**Recorded data**
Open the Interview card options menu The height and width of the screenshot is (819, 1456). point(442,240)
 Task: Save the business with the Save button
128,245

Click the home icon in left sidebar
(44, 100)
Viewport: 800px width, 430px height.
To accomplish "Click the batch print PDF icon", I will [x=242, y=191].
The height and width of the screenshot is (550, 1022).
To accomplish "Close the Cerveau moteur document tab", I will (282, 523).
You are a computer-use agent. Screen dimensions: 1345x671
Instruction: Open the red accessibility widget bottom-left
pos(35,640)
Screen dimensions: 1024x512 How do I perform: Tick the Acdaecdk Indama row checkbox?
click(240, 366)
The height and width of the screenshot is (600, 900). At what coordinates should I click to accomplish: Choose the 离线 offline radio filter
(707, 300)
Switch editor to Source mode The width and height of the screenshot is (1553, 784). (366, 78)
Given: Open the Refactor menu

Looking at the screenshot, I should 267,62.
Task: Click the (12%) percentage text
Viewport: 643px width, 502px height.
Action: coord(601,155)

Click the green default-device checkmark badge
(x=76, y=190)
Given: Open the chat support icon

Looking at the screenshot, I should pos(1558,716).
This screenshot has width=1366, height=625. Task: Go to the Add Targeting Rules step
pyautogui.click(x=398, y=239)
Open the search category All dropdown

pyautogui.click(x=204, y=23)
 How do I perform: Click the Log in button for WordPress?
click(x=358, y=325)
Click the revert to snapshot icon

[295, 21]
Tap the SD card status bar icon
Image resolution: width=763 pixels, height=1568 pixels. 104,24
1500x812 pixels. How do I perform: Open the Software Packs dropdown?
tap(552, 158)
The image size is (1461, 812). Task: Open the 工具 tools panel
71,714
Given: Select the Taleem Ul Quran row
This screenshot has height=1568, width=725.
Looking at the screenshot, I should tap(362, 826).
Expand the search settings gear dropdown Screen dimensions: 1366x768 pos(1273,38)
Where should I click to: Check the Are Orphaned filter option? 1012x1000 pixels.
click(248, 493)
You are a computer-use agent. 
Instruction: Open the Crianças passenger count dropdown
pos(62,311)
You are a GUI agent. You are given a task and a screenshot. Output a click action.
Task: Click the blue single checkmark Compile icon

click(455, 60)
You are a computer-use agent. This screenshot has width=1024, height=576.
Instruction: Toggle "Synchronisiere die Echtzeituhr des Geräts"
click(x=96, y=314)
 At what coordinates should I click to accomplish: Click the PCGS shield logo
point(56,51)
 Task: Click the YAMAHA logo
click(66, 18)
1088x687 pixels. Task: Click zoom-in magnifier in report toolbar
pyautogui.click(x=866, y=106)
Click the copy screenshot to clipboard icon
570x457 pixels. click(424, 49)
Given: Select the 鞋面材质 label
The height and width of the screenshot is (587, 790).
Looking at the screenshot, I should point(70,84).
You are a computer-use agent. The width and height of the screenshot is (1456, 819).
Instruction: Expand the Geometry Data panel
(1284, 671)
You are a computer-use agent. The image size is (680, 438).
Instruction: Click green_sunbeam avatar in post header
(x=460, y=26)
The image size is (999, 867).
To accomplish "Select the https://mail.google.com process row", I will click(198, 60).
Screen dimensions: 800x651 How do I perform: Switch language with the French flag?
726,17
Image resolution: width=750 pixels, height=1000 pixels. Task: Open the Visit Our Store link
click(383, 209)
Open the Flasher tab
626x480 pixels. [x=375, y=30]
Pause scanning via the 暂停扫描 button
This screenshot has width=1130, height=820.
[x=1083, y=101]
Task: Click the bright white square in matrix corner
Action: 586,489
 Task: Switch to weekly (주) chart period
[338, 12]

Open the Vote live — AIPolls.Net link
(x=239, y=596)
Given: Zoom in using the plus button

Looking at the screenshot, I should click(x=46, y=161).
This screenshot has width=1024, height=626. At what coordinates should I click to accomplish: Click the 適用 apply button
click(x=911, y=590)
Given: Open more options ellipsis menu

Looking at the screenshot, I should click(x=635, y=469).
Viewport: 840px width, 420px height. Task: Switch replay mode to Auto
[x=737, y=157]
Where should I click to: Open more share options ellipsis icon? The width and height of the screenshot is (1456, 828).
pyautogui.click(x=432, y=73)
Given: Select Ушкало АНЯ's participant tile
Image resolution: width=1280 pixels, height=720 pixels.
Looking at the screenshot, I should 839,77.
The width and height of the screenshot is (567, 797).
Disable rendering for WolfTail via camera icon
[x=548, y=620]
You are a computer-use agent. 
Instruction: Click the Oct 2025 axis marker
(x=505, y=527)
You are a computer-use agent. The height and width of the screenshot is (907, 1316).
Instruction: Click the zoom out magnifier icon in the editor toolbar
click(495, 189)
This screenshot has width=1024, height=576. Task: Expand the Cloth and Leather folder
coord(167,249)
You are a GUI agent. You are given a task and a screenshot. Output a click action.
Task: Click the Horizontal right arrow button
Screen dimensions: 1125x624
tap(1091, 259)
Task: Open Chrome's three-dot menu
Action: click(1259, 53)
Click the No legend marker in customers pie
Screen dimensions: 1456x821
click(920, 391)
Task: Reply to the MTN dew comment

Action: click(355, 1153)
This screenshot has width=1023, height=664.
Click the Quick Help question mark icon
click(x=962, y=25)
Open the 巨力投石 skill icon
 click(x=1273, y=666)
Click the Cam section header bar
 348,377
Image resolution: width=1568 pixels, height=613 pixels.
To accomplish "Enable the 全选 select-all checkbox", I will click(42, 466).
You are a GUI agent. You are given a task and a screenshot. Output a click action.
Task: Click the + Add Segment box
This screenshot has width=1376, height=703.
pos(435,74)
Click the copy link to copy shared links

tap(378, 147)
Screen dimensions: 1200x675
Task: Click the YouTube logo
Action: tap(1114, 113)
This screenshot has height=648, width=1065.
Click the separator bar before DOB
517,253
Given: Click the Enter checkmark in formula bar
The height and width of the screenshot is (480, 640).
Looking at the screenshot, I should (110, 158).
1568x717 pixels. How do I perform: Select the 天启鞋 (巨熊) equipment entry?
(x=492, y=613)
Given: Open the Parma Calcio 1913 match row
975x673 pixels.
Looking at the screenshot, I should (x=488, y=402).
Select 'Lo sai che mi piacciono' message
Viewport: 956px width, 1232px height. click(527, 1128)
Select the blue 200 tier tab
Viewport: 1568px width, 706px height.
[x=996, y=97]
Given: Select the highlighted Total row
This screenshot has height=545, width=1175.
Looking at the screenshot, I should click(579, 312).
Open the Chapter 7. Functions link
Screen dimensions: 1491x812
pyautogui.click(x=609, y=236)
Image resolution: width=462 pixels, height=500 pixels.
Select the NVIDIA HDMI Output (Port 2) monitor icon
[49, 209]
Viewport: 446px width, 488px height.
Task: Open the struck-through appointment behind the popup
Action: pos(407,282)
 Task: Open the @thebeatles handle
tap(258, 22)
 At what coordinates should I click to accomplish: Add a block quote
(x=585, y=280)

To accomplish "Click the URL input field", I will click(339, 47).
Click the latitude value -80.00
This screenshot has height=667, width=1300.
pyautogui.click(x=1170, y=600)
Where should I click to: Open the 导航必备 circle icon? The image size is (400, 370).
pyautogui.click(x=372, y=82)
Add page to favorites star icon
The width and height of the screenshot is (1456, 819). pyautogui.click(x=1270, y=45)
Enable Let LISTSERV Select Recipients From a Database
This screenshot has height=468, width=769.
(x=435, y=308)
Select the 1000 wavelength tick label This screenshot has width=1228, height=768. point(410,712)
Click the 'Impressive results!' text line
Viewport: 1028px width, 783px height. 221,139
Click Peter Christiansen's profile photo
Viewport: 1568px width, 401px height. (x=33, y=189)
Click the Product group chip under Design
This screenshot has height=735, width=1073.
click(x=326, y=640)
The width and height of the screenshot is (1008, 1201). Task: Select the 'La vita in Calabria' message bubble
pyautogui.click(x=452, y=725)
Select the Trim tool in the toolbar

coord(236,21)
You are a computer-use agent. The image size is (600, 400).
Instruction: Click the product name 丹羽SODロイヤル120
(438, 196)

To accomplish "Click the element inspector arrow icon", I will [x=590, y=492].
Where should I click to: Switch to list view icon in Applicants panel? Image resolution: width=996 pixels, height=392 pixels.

**Exercise objective**
Please give the lines above as a numbered list, starting at the line that contains "The image size is (1461, 812)." and ending at the line that contains "click(66, 18)", both included. Leave out any blank lines.

**Output below**
1. The image size is (1461, 812). Task: Open the 工具 tools panel
2. 71,714
3. Given: Select the Taleem Ul Quran row
4. This screenshot has height=1568, width=725.
5. Looking at the screenshot, I should tap(362, 826).
6. Expand the search settings gear dropdown Screen dimensions: 1366x768 pos(1273,38)
7. Where should I click to: Check the Are Orphaned filter option? 1012x1000 pixels.
8. click(248, 493)
9. You are a computer-use agent. 
10. Instruction: Open the Crianças passenger count dropdown
11. pos(62,311)
12. You are a GUI agent. You are given a task and a screenshot. Output a click action.
13. Task: Click the blue single checkmark Compile icon
14. click(455, 60)
15. You are a computer-use agent. This screenshot has width=1024, height=576.
16. Instruction: Toggle "Synchronisiere die Echtzeituhr des Geräts"
17. click(x=96, y=314)
18.  At what coordinates should I click to accomplish: Click the PCGS shield logo
19. point(56,51)
20.  Task: Click the YAMAHA logo
21. click(66, 18)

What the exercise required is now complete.